One study of the SDSS data in 2004 found "The power spectrum is not well-characterized by a single power law but unambiguously shows curvature ... thereby driving yet another nail into the coffin of the fractal universe hypothesis and any other models predicting a power-law power spectrum". [4] Another analysis of luminous red galaxies (LRGs) in the SDSS data calculated the fractal dimension of galaxy distribution (on a scales from 70 to 100 Mpc/h) at 3, consistent with homogeneity, but that the fractal dimension is 2 "out to roughly 20 h−1 Mpc". [5] In 2012, Scrimgeour et al. definitively showed that large-scale structure of galaxies was homogeneous beyond a scale around 70 Mpc/h. [6]
In the realm of theory, the first appearance of fractals in cosmology was likely with Andrei Linde's "Eternally Existing Self-Reproducing Chaotic Inflationary Universe" [7] theory (see chaotic inflation theory) in 1986. In this theory, the evolution of a scalar field creates peaks that become nucleation points that cause inflating patches of space to develop into "bubble universes," making the universe fractal on the very largest scales. Alan Guth's 2007 paper on "Eternal Inflation and its implications" [8] shows that this variety of inflationary universe theory is still being seriously considered today. Inflation, in some form or another, is widely considered to be our best available cosmological model.
Since 1986, quite a large number of different cosmological theories exhibiting fractal properties have been proposed. While Linde's theory shows fractality at scales likely larger than the observable universe, theories like causal dynamical triangulation [9] and the asymptotic safety approach to quantum gravity [10] are fractal at the opposite extreme, in the realm of the ultra-small near the Planck scale. These recent theories of quantum gravity describe a fractal structure for spacetime itself, and suggest that the dimensionality of space evolves with time.

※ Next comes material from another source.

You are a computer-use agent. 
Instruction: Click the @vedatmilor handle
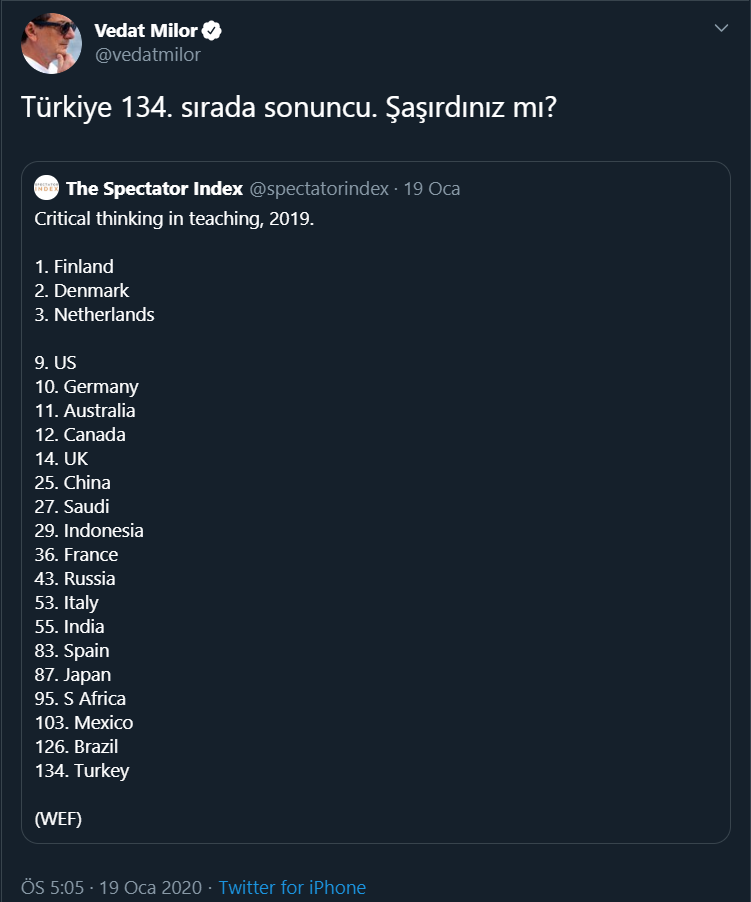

Specifically, they suggest that reality is 2D at the Planck scale, and that spacetime gradually becomes 4D at larger scales.

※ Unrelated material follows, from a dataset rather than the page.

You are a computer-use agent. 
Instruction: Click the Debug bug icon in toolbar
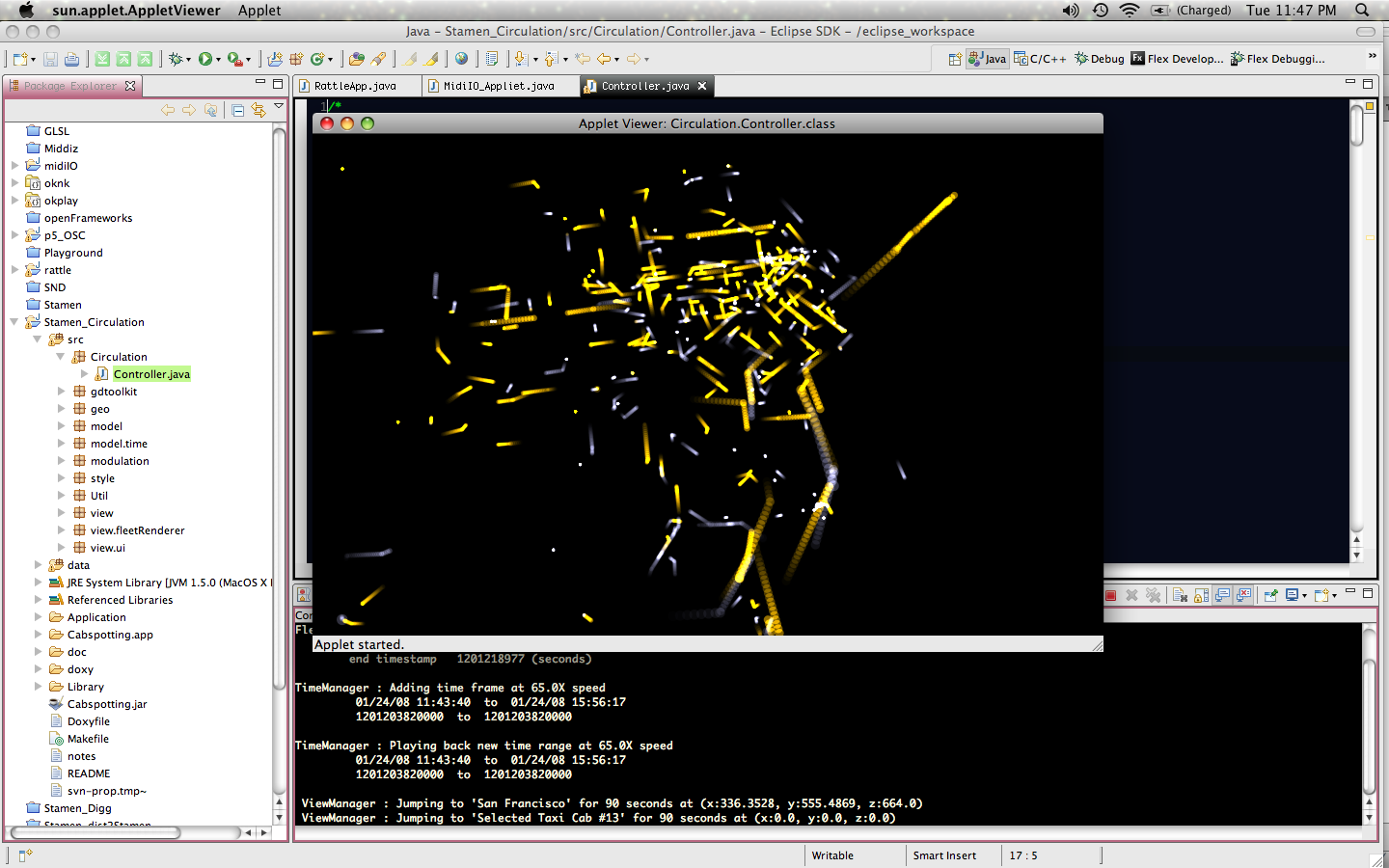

French mathematician Alain Connes has been working for a number of years to reconcile general relativity with quantum mechanics using noncommutative geometry. Fractality also arises in this approach to quantum gravity. An article by Alexander Hellemans in the August 2006 issue of Scientific American [11] quotes Connes as saying that the next important step toward this goal is to "try to understand how space with fractional dimensions couples with gravitation." The work of Connes and physicist Carlo Rovelli [12] suggests that time is an emergent property or arises naturally in this formulation, whereas in causal dynamical triangulation [9] choosing those configurations where adjacent building blocks share the same direction in time is an essential part of the "recipe." Both approaches suggest that the fabric of space itself is fractal, however.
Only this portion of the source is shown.